6 Training reasoning models with reinforcement learning
This chapter covers
- Training reasoning LLMs as a reinforcement learning problem with task-correctness rewards
- Sampling multiple responses per prompt to compute group-relative learning signals
- Updating the LLM weights using group-based policy optimization for improved reasoning
Reasoning performance and answer accuracy can be improved by both increasing the inference compute budget and by specific model training methods. This chapter, as shown in figure 6.1, focuses on reinforcement learning, which is the most commonly used training method for reasoning models.

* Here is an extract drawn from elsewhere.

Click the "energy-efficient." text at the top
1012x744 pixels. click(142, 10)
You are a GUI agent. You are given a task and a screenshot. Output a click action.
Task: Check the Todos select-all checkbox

Figure 6.1 A mental model of the topics covered in this book. This chapter focuses on techniques that improve reasoning with additional training (stage 4). Specifically, this chapter covers reinforcement learning.
The next section provides a general introduction to reinforcement learning in the context of LLMs before discussing the two common reinforcement learning approaches used for LLMs.
6.1 Introduction to reinforcement learning for LLMs
Inference-time scaling and training-time scaling are two distinct approaches for improving the reasoning performance of large language models, as illustrated in figure 6.2. Inference-time scaling increases accuracy by spending more computation per generated answer, whereas training-time scaling improves accuracy by investing additional computation during training. This chapter focuses on training-time scaling.